### Extrait choisi
=-=-=
Mais, pour ce faire, il faut que la rigueur de leur témoignage empêche de substituer l’idéologie qui accable la victime pour excuser ou même glorifier l’agresseur, une nouvelle idéologie qui dénonce l’agresseur pour exalter la victime. De leur expérience de la souffrance, les femmes savent que le malheur ne sert à rien, ne nous apprend rien, sinon de tout mettre en œuvre pour l’empêcher et autant il me paraît nécessaire que les femmes brisent la conspiration du silence qui favorise la pratique du viol, autant je ne peux admettre qu' »en regard de ces témoignages, le viol » apparaisse « clairement comme une tactique terroriste utilisée par quelques hommes mais servants à perpétrer le pouvoir de tous les hommes sur toutes les femmes » (…). Je regrette beaucoup, mais d’être femme et violée n’autorise en rien à recourir à la commodité expéditive du principe de responsabilité collective auquel se réfère depuis toujours le discernement totalitaire. Ai-je bien mauvais esprit, mais quand se camouflant sous les drapés de la douleur, on énonce la loi psycho-sexiste suivantes : « Si tous les hommes ne violent pas les femmes (…), tous bénéficient de ce que certains le font », je ne peux m’empêcher de penser au « toutes des salopes  » qui a connu la fortune qu’on sait. Et à voir les néo-féministes vouloir placer ainsi leur pion sur le lamentable échiquier générique, j’ai comme l’impression que de ce fait, les femmes qui ont été réellement violées sont condamnés à disparaître une à une dans l’obscurité de leur souffrance. Car sinon, pourquoi le discours néo- féministe finit-il toujours par présenter le viol comme le modèle implicite de tout comportement masculin, par réduire celui-ci à sa plus dérisoire négativité, alors que le viol rend compte d’une réduction analogue de l’affinité qui outrepasse insupportablement la notion même de femme-objet ? »
=-=-=
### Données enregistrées
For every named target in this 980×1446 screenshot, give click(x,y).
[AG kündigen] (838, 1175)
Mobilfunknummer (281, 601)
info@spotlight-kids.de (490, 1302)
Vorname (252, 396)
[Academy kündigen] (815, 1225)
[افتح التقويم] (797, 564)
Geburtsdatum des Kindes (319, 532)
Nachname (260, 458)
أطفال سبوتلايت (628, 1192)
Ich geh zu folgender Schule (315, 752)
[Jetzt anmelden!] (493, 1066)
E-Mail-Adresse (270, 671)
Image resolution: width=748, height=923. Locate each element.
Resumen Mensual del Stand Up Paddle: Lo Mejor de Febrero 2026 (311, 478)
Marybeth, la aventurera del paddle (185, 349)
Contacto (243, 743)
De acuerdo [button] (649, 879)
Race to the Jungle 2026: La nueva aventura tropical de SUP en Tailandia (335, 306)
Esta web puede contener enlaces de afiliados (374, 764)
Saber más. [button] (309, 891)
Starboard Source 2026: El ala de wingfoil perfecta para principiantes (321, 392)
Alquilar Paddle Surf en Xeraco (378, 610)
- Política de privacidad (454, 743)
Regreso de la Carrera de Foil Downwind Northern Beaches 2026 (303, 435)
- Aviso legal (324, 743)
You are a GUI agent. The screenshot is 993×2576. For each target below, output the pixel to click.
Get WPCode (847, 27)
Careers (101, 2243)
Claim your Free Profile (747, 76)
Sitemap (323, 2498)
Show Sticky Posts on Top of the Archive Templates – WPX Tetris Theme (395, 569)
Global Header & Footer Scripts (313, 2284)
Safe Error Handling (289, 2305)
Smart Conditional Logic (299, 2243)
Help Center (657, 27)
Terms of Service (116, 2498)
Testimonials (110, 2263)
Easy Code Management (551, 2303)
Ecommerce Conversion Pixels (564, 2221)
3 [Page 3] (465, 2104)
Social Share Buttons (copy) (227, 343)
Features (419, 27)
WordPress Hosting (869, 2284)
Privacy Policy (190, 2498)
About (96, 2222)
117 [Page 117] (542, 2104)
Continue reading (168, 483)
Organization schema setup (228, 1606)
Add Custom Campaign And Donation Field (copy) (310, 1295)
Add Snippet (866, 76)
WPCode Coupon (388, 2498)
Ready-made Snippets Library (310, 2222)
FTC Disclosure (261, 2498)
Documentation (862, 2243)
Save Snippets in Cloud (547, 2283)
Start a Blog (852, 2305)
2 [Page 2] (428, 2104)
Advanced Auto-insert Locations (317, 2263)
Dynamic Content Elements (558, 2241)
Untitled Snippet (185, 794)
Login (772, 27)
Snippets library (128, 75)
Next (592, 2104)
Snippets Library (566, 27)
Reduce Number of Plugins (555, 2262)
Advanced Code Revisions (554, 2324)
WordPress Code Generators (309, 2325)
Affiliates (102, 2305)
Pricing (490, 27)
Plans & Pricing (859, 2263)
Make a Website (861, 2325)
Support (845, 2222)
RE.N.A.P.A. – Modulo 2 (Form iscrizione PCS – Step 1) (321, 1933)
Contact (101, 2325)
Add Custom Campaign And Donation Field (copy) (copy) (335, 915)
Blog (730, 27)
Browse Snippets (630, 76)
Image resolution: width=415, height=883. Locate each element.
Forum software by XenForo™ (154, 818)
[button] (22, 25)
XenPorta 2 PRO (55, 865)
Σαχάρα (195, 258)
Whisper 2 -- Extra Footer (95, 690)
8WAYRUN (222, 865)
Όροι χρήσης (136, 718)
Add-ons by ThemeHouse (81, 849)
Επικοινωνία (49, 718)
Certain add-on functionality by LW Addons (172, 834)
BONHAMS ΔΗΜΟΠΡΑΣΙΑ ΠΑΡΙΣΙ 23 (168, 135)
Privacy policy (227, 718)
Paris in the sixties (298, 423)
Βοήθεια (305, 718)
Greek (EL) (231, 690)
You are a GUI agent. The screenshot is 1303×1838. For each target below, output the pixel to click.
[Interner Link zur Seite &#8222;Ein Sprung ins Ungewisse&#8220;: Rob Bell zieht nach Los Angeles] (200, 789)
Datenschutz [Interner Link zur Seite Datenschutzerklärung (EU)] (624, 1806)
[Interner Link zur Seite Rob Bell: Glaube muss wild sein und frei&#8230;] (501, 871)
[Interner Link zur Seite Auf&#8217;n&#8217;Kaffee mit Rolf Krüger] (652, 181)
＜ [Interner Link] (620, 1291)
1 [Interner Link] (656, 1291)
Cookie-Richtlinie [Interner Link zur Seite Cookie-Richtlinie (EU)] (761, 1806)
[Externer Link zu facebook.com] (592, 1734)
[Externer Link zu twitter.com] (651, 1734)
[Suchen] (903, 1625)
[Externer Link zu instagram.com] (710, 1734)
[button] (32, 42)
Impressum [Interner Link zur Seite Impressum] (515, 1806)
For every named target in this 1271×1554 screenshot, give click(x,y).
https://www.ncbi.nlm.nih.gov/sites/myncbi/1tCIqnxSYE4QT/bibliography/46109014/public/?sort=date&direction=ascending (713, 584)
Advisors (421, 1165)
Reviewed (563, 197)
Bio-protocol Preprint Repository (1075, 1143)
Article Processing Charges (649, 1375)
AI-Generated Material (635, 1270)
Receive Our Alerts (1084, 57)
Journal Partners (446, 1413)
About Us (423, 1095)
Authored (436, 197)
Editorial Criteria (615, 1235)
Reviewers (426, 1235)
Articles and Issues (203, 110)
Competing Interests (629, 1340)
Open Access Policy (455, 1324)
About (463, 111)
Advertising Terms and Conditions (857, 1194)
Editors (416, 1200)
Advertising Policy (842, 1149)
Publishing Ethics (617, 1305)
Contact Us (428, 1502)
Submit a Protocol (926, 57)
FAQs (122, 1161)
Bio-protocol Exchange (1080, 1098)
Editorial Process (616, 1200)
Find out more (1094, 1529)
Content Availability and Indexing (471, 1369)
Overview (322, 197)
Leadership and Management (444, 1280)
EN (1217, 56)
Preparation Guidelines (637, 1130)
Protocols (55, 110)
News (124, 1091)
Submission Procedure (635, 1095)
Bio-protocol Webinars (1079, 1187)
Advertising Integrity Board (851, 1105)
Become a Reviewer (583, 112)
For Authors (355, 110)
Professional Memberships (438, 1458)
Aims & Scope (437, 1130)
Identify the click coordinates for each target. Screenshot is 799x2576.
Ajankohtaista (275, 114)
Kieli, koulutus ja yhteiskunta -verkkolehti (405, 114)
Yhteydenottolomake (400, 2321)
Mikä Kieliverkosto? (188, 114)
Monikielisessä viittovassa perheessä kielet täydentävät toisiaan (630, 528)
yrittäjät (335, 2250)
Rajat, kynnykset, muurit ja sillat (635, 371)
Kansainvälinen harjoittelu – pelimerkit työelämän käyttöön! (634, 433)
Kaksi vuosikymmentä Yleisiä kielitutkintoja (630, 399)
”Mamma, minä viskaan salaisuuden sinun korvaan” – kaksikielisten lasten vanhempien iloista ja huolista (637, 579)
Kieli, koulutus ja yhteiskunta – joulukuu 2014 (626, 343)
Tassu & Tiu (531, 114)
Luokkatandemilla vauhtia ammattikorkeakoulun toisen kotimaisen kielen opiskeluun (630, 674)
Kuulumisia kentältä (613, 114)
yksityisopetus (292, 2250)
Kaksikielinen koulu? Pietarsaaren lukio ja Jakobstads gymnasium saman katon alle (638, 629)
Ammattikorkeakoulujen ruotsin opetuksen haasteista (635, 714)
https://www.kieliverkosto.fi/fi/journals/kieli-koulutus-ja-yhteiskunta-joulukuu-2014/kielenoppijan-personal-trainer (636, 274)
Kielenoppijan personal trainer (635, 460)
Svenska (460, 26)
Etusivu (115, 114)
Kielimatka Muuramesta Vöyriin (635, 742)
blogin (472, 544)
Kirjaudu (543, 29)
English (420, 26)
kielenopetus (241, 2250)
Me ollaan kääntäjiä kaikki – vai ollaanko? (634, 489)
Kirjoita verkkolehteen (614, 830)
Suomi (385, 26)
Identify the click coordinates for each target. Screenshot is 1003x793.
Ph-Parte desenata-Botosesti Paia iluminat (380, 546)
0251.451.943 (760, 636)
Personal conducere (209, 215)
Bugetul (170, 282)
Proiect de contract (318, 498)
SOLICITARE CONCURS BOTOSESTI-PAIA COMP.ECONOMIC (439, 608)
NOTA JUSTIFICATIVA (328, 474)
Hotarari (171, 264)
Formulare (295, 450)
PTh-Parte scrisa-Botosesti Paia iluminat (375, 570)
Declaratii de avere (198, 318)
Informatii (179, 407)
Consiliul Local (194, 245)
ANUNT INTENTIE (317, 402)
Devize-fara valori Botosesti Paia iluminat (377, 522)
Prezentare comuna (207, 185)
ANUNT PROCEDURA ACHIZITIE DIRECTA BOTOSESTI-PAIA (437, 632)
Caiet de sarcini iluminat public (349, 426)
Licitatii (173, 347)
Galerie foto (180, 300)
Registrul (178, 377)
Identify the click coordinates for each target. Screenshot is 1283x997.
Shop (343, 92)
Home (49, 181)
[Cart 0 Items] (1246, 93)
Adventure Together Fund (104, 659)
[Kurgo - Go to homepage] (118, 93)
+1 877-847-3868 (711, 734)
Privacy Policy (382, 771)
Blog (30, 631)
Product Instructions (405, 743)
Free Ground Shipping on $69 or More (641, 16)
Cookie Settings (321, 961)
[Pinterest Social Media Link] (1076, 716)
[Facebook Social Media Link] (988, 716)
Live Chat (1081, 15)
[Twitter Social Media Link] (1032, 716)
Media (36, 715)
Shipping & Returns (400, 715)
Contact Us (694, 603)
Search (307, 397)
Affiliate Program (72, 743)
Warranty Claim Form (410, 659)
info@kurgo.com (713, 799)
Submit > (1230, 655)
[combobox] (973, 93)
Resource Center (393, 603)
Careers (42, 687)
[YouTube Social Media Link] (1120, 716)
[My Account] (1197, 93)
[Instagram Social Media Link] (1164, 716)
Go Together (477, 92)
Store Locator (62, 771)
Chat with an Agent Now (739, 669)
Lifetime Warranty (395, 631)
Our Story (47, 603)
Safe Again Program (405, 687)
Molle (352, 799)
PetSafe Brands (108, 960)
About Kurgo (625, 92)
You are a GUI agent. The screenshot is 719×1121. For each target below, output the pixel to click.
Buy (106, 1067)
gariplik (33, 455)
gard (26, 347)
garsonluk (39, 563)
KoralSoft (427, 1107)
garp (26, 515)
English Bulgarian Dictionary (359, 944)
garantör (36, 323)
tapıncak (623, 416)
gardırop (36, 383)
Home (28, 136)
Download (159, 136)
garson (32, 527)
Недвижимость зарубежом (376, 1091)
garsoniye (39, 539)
=-=-=
### Demande de travail
Répondez à ces questions d'après l'extrait ci-dessus :
1. Que savent les femmes de leur expérience de la souffrance ?
2. À quoi le fait d'être femme et violée n'autorise-t-il en rien à recourir ?
3. À quelle formule l'auteur ne peut-il s'empêcher de penser en entendant la « loi psycho-sexiste » citée ?

### Réponse à la demande
1. Que le malheur ne sert à rien et ne nous apprend rien, sinon à tout mettre en œuvre pour l'empêcher.
2. À la commodité expéditive du principe de responsabilité collective, auquel se réfère depuis toujours le discernement totalitaire.
3. À « toutes des salopes ».